Data records
__________________________________________________

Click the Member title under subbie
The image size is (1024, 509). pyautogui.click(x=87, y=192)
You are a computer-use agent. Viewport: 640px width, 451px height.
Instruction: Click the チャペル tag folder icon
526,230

__________________________________________________

[Activity]: The entries listed above are to be output exactly. Leave none out.

[The answer]:
Click the Member title under subbie
The image size is (1024, 509). pyautogui.click(x=87, y=192)
You are a computer-use agent. Viewport: 640px width, 451px height.
Instruction: Click the チャペル tag folder icon
526,230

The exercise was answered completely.